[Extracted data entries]
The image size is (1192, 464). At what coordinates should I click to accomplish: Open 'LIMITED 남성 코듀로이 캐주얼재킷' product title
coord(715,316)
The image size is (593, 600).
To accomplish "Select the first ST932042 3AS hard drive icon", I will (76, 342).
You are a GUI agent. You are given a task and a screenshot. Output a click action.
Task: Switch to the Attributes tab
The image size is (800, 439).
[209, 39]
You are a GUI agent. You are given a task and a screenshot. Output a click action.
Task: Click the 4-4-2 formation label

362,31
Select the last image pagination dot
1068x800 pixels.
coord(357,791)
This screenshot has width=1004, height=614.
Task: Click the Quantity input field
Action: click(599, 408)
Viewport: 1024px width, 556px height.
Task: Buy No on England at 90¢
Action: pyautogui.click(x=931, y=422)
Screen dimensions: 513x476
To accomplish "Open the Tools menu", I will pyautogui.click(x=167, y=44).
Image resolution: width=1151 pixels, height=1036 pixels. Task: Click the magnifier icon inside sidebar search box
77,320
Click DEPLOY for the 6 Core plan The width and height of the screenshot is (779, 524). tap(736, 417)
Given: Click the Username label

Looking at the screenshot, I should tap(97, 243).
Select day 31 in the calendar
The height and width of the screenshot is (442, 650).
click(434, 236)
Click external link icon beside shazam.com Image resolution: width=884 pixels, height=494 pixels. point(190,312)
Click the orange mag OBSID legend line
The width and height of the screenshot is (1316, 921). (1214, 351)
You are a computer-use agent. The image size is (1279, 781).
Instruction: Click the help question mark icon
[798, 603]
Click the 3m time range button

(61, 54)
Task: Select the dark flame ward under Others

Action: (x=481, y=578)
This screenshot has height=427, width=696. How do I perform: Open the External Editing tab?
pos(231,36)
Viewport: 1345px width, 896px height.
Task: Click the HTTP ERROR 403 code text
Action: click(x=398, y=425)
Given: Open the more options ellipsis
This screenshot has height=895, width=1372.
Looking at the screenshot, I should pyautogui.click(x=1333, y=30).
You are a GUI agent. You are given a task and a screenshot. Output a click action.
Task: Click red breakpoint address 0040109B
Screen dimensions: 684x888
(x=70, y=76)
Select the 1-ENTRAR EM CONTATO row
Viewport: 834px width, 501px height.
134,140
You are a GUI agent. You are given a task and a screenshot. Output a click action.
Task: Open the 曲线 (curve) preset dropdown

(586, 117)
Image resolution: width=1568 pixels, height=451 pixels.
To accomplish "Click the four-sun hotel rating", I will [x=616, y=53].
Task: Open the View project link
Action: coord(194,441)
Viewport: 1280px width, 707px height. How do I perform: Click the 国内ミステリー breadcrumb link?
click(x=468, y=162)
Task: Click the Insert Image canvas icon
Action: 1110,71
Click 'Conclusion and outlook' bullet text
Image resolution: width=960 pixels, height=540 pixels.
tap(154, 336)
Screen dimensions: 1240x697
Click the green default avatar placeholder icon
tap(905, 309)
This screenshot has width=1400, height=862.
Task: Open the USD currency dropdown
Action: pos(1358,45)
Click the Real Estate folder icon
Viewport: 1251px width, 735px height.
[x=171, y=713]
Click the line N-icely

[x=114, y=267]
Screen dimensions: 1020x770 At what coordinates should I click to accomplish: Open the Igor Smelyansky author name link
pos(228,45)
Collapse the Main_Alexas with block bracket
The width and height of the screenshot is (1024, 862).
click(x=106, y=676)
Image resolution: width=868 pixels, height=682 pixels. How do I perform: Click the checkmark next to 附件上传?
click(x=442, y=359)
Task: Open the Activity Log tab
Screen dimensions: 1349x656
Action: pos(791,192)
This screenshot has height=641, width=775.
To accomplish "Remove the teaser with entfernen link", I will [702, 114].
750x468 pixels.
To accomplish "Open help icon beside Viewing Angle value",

→ **Exercise prompt**
All entries are to be reproduced verbatim, with none omitted.

→ **Answer below**
The image size is (1192, 464). At what coordinates should I click to accomplish: Open 'LIMITED 남성 코듀로이 캐주얼재킷' product title
coord(715,316)
The image size is (593, 600).
To accomplish "Select the first ST932042 3AS hard drive icon", I will (76, 342).
You are a GUI agent. You are given a task and a screenshot. Output a click action.
Task: Switch to the Attributes tab
The image size is (800, 439).
[209, 39]
You are a GUI agent. You are given a task and a screenshot. Output a click action.
Task: Click the 4-4-2 formation label

362,31
Select the last image pagination dot
1068x800 pixels.
coord(357,791)
This screenshot has width=1004, height=614.
Task: Click the Quantity input field
Action: click(599, 408)
Viewport: 1024px width, 556px height.
Task: Buy No on England at 90¢
Action: pyautogui.click(x=931, y=422)
Screen dimensions: 513x476
To accomplish "Open the Tools menu", I will pyautogui.click(x=167, y=44).
Image resolution: width=1151 pixels, height=1036 pixels. Task: Click the magnifier icon inside sidebar search box
77,320
Click DEPLOY for the 6 Core plan The width and height of the screenshot is (779, 524). tap(736, 417)
Given: Click the Username label

Looking at the screenshot, I should tap(97, 243).
Select day 31 in the calendar
The height and width of the screenshot is (442, 650).
click(434, 236)
Click external link icon beside shazam.com Image resolution: width=884 pixels, height=494 pixels. point(190,312)
Click the orange mag OBSID legend line
The width and height of the screenshot is (1316, 921). (1214, 351)
You are a computer-use agent. The image size is (1279, 781).
Instruction: Click the help question mark icon
[798, 603]
Click the 3m time range button

(61, 54)
Task: Select the dark flame ward under Others

Action: (x=481, y=578)
This screenshot has height=427, width=696. How do I perform: Open the External Editing tab?
pos(231,36)
Viewport: 1345px width, 896px height.
Task: Click the HTTP ERROR 403 code text
Action: click(x=398, y=425)
Given: Open the more options ellipsis
This screenshot has height=895, width=1372.
Looking at the screenshot, I should pyautogui.click(x=1333, y=30).
You are a GUI agent. You are given a task and a screenshot. Output a click action.
Task: Click red breakpoint address 0040109B
Screen dimensions: 684x888
(x=70, y=76)
Select the 1-ENTRAR EM CONTATO row
Viewport: 834px width, 501px height.
134,140
You are a GUI agent. You are given a task and a screenshot. Output a click action.
Task: Open the 曲线 (curve) preset dropdown

(586, 117)
Image resolution: width=1568 pixels, height=451 pixels.
To accomplish "Click the four-sun hotel rating", I will [x=616, y=53].
Task: Open the View project link
Action: coord(194,441)
Viewport: 1280px width, 707px height. How do I perform: Click the 国内ミステリー breadcrumb link?
click(x=468, y=162)
Task: Click the Insert Image canvas icon
Action: 1110,71
Click 'Conclusion and outlook' bullet text
Image resolution: width=960 pixels, height=540 pixels.
tap(154, 336)
Screen dimensions: 1240x697
Click the green default avatar placeholder icon
tap(905, 309)
This screenshot has width=1400, height=862.
Task: Open the USD currency dropdown
Action: pos(1358,45)
Click the Real Estate folder icon
Viewport: 1251px width, 735px height.
[x=171, y=713]
Click the line N-icely

[x=114, y=267]
Screen dimensions: 1020x770 At what coordinates should I click to accomplish: Open the Igor Smelyansky author name link
pos(228,45)
Collapse the Main_Alexas with block bracket
The width and height of the screenshot is (1024, 862).
click(x=106, y=676)
Image resolution: width=868 pixels, height=682 pixels. How do I perform: Click the checkmark next to 附件上传?
click(x=442, y=359)
Task: Open the Activity Log tab
Screen dimensions: 1349x656
Action: pos(791,192)
This screenshot has height=641, width=775.
To accomplish "Remove the teaser with entfernen link", I will [702, 114].
750x468 pixels.
To accomplish "Open help icon beside Viewing Angle value",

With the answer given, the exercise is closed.